SELECTION |
The interim financial statements for the first six months of 2023 were prepared pursuant to the accounting principles as per the German Commercial Code (sections 242 et. seqq. 'Handelsgesetzbuch', HGB) and the supplementary regulations for corporations (sections 264 et. seqq. HGB). In addition to these regulations, the stipulations of the German Stock Corporation Act ('Aktiengesetz', AktG) were observed.
Disclosures which can electively be made on the balance sheet, the income statement or in the notes are all made in the notes to the interim financial statements.
The total cost method was selected for the interim income statement.
As per the size classifications in section 267 HGB, the Company is classified as a medium-sized corporation.
Partial use was made of the size-related disclosure simplifications pursuant to section 288 HGB.
According to section 293 (1) sentence 1 HGB, Veganz Group AG is exempt from the obligation to prepare consolidated financial statements and a group management report.
At the time of preparing these interim financial statements, Veganz Group AG was assumed to be a going concern.
Company name as per the register court: Veganz Group AG Legal seat as per the register court: Berlin Business address as per the register court: An den Kiefern 7, 14974 Ludwigsfelde Register entry: Commercial register Register court: Local court of Charlottenburg Register number.: HRB 219813 B
Acquired intangible assets were recorded at acquisition costs and are, to the extent that they have finite useful lives, reduced by scheduled amortisation.
As a result of the merger with Veganz GmbH in 2019, recognisable own brands were recorded at fair values and are reduced by scheduled amortisation.
Property, plant and equipment was recorded at acquisition or production cost and, to the extent that these items have finite useful lives, reduced by scheduled depreciation.
Scheduled depreciation was recorded using the straight-line method based on the expected useful lives of the assets.
Financial assets were recognised and valued as follows:
To the extent required as a result of permanent impairment, the lower value as of the balance sheet date was recorded. Inventories were recorded at acquisition or production cost. To the extent that the current values as of the balance sheet date were lower, these were recorded.
Receivables and other assets were valued considering all identifiable risks and at the nominal value.
Cash and cash equivalents were recorded at their nominal values. There were no deposits in foreign currencies as of the balance sheet date.
Prepaid expenses give consideration to disbursements prior to the balance sheet date for expenses for periods subsequent to the balance sheet date.
Other accrued expenses were recorded for all other uncertain liabilities at their settlement amounts. All identifiable risks were given consideration.
Accrued expenses with a remaining term of more than one year are discounted using an average market interest rate of the previous seven financial years appropriate for the remaining term.

SOURCE EXCERPT |

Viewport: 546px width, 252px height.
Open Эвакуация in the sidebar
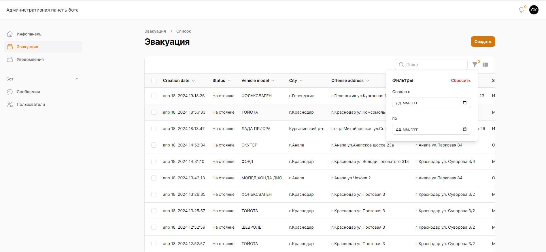tap(27, 47)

BRIEF |
From the accounting notes above, list every company register detail that is given, with its stated value.

TASK ANSWER |
- Company name: Veganz Group AG
- Legal seat: Berlin
- Business address: An den Kiefern 7, 14974 Ludwigsfelde
- Register entry: Commercial register
- Register court: Local court of Charlottenburg
- Register number: HRB 219813 B